- **PROBLEM DETAILS**
From the material below, pull out every line that contains the string "Open". Case counts, so a line matches only if its capitals and lowercase letters agree with that string.

--- Start PROVIDED RECORDS ---

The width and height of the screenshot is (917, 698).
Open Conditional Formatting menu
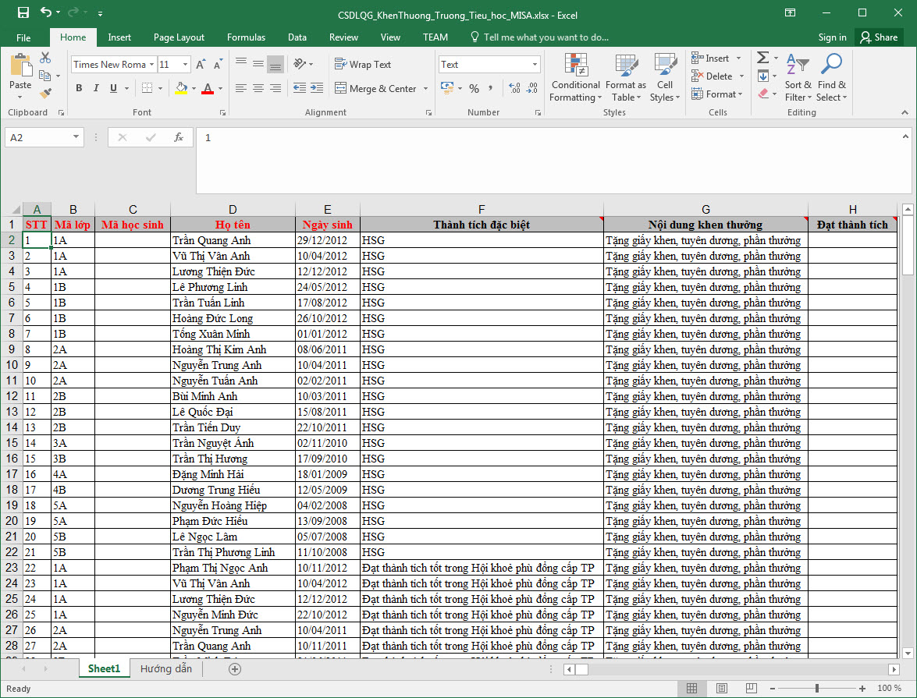pos(575,79)
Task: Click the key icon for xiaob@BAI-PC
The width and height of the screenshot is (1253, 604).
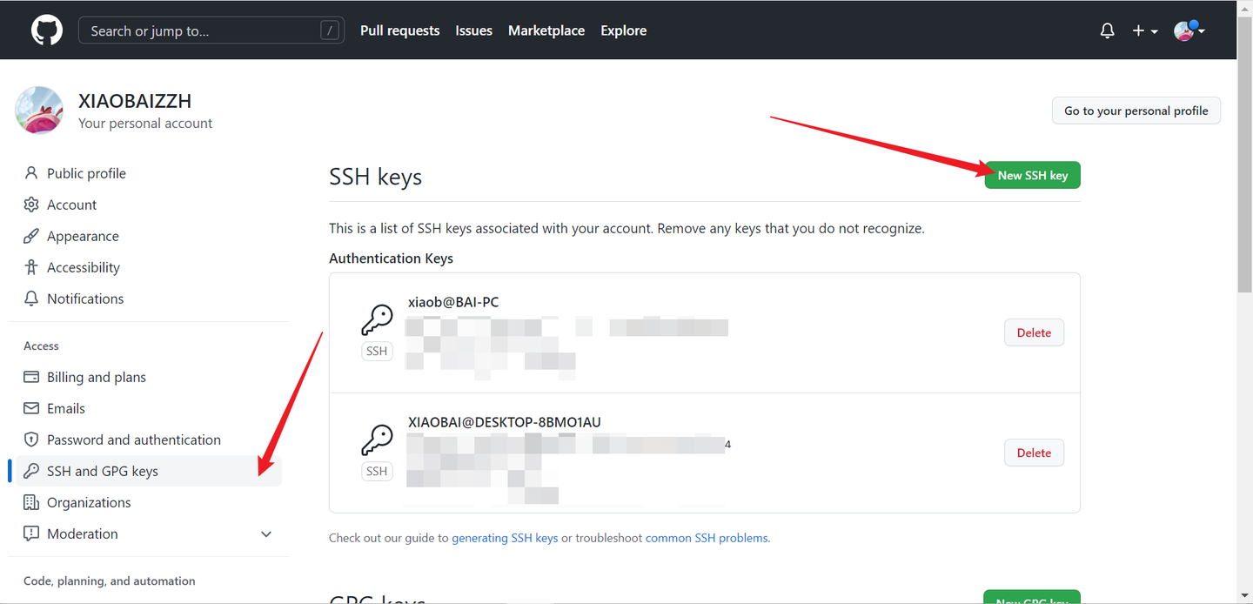Action: pos(377,320)

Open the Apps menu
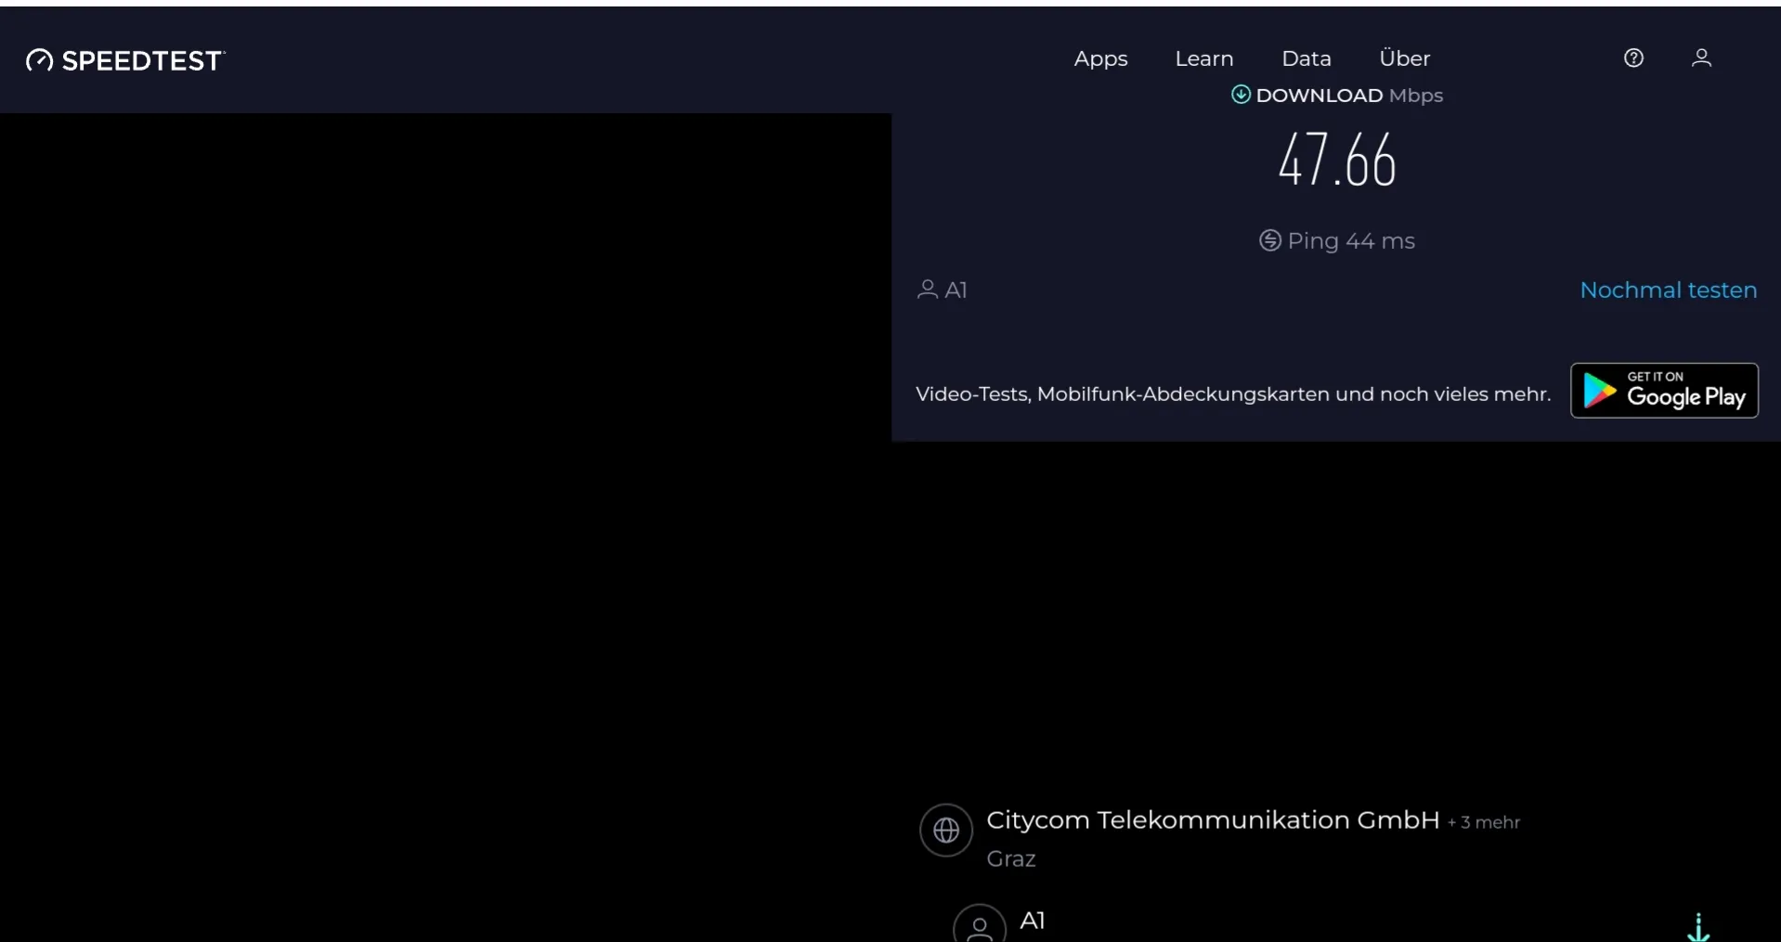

--- End PROVIDED RECORDS ---

- **ANSWER TO THIS TASK**
Open Conditional Formatting menu
Open the Apps menu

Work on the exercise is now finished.